Exercise details
Set the entries down again exactly; none may be skipped.

Extracted records
------------------------------------------------------------

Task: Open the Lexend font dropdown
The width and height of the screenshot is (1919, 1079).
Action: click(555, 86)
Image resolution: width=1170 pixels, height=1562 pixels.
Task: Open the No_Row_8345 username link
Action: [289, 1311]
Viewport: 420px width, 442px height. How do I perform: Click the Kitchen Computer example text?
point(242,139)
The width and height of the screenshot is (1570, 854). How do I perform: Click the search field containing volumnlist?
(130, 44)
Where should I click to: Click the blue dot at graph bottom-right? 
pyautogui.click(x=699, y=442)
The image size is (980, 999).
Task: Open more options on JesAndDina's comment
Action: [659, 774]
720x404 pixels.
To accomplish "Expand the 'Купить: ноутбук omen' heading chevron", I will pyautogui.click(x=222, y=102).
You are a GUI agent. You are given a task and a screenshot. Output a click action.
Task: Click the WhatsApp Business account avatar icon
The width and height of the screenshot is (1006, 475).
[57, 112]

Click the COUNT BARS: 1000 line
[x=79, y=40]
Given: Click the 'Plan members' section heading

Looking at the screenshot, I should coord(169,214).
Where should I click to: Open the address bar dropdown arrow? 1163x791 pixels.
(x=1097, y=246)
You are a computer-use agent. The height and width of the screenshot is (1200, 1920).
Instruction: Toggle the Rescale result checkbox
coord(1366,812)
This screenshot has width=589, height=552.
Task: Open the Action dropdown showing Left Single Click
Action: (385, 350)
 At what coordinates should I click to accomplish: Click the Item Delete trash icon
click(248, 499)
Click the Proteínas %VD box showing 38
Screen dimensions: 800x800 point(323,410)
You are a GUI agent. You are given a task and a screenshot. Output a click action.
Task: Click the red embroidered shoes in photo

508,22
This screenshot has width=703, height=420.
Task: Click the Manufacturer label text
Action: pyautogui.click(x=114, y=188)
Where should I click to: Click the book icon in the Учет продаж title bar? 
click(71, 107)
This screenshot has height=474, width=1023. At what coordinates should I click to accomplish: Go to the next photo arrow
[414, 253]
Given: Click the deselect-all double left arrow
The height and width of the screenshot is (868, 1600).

------------------------------------------------------------

Result
Task: Open the Lexend font dropdown
The width and height of the screenshot is (1919, 1079).
Action: click(555, 86)
Image resolution: width=1170 pixels, height=1562 pixels.
Task: Open the No_Row_8345 username link
Action: [289, 1311]
Viewport: 420px width, 442px height. How do I perform: Click the Kitchen Computer example text?
point(242,139)
The width and height of the screenshot is (1570, 854). How do I perform: Click the search field containing volumnlist?
(130, 44)
Where should I click to: Click the blue dot at graph bottom-right? 
pyautogui.click(x=699, y=442)
The image size is (980, 999).
Task: Open more options on JesAndDina's comment
Action: [659, 774]
720x404 pixels.
To accomplish "Expand the 'Купить: ноутбук omen' heading chevron", I will pyautogui.click(x=222, y=102).
You are a GUI agent. You are given a task and a screenshot. Output a click action.
Task: Click the WhatsApp Business account avatar icon
The width and height of the screenshot is (1006, 475).
[57, 112]

Click the COUNT BARS: 1000 line
[x=79, y=40]
Given: Click the 'Plan members' section heading

Looking at the screenshot, I should coord(169,214).
Where should I click to: Open the address bar dropdown arrow? 1163x791 pixels.
(x=1097, y=246)
You are a computer-use agent. The height and width of the screenshot is (1200, 1920).
Instruction: Toggle the Rescale result checkbox
coord(1366,812)
This screenshot has width=589, height=552.
Task: Open the Action dropdown showing Left Single Click
Action: (385, 350)
 At what coordinates should I click to accomplish: Click the Item Delete trash icon
click(248, 499)
Click the Proteínas %VD box showing 38
Screen dimensions: 800x800 point(323,410)
You are a GUI agent. You are given a task and a screenshot. Output a click action.
Task: Click the red embroidered shoes in photo

508,22
This screenshot has width=703, height=420.
Task: Click the Manufacturer label text
Action: pyautogui.click(x=114, y=188)
Where should I click to: Click the book icon in the Учет продаж title bar? 
click(71, 107)
This screenshot has height=474, width=1023. At what coordinates should I click to accomplish: Go to the next photo arrow
[414, 253]
Given: Click the deselect-all double left arrow
The height and width of the screenshot is (868, 1600).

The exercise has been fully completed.